#### Provided data ####

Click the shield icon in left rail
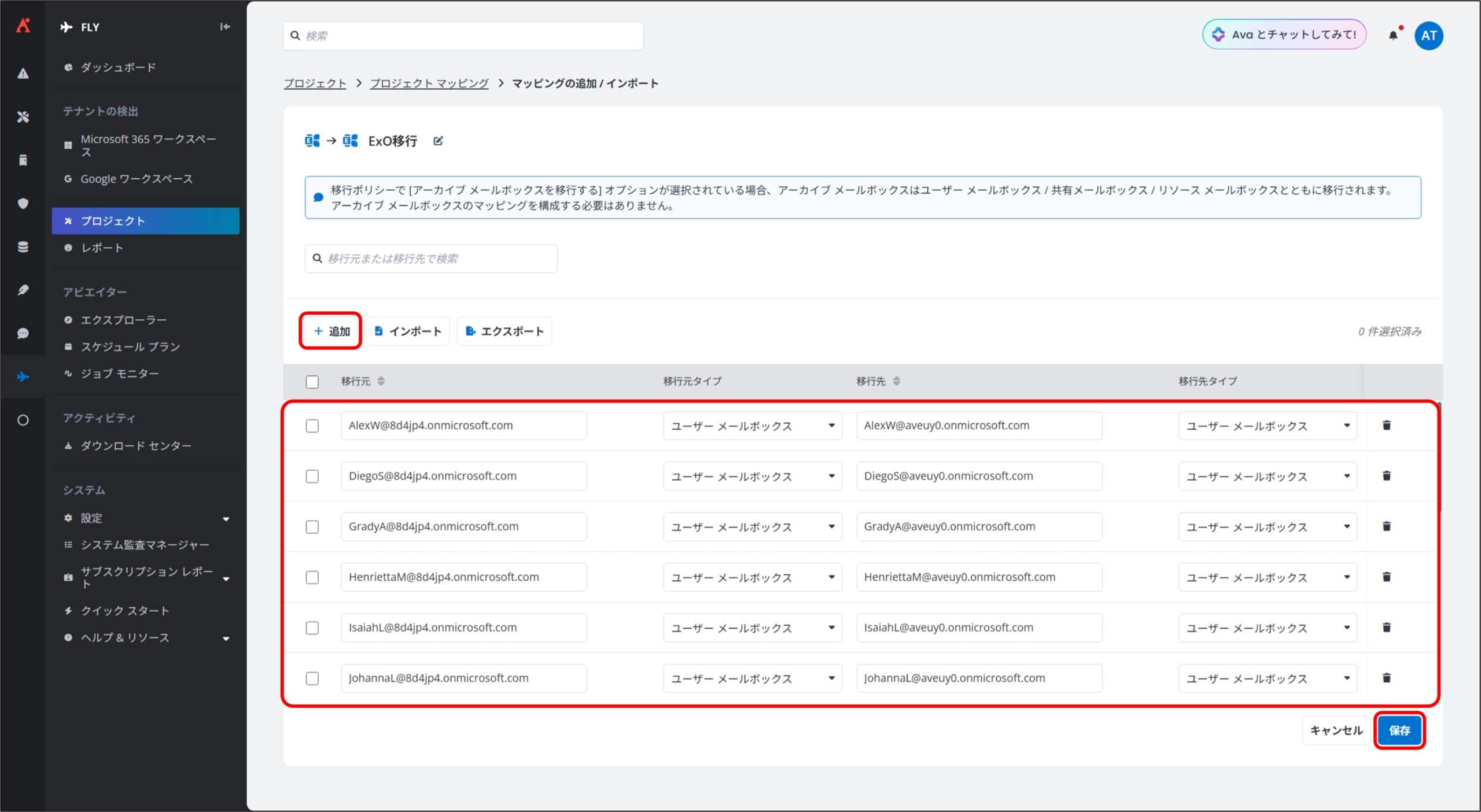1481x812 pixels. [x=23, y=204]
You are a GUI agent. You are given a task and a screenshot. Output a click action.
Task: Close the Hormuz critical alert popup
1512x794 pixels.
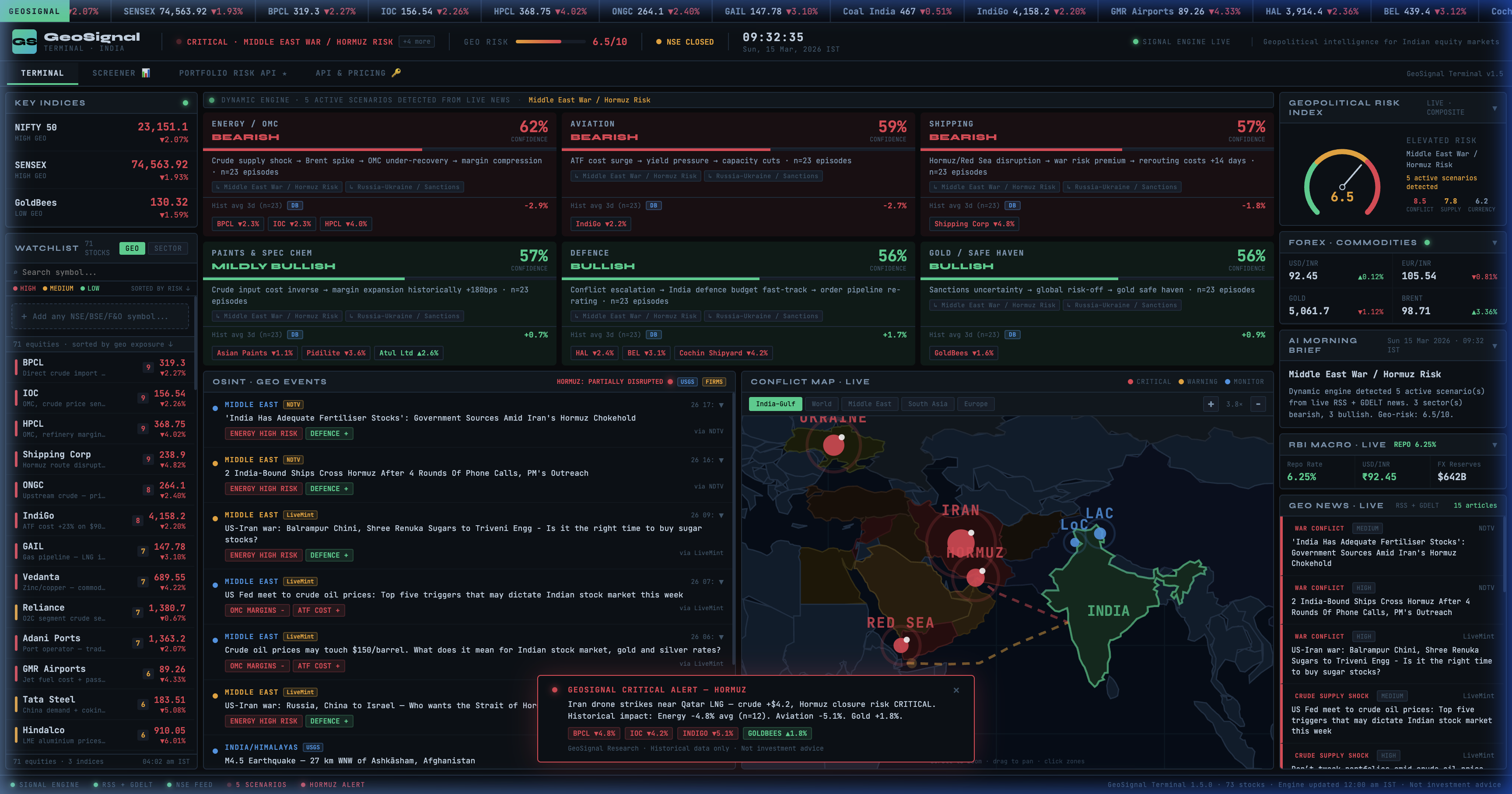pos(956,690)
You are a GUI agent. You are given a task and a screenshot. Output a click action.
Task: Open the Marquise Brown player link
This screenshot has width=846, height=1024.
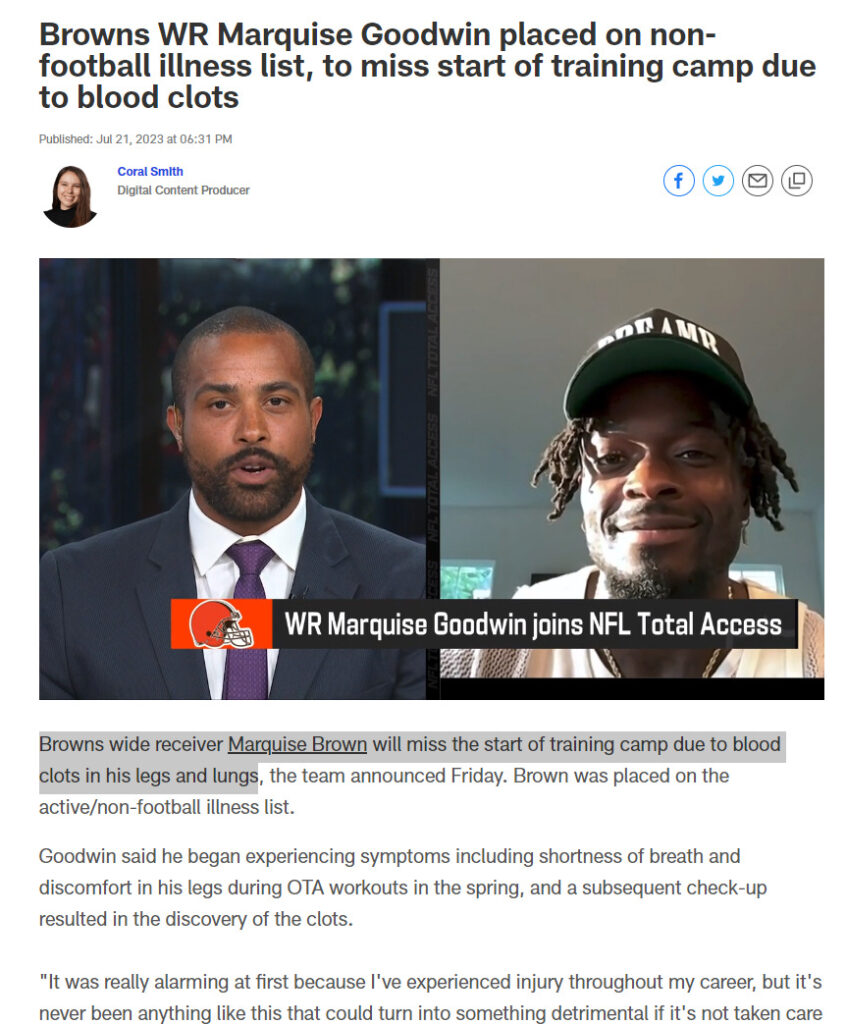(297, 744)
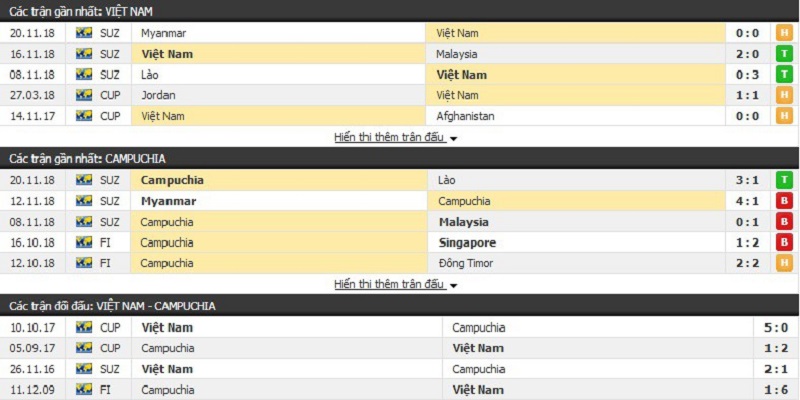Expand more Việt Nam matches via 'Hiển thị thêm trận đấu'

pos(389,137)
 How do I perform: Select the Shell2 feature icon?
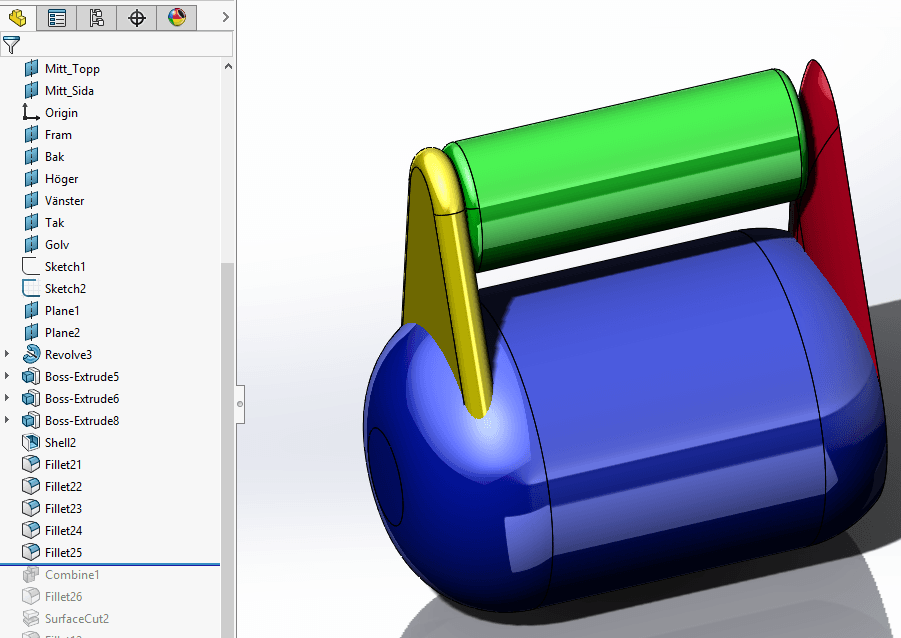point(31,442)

####

» **Written instruction**
Rewrite the material above, replacing every "screenshot" with "screen capture" and leaving everything else unchanged. Leave out the pictures.

» **Answer to the task**
Click the shield icon in left rail
1481x812 pixels. [x=23, y=204]
You are a GUI agent. You are given a task and a screen capture. Output a click action.
Task: Close the Hormuz critical alert popup
1512x794 pixels.
pos(956,690)
You are a GUI agent. You are given a task and a screen capture. Output a click action.
Task: Open the Marquise Brown player link
This screen capture has width=846, height=1024.
(297, 744)
Expand more Việt Nam matches via 'Hiển thị thêm trận đấu'

pos(389,137)
 How do I perform: Select the Shell2 feature icon?
point(31,442)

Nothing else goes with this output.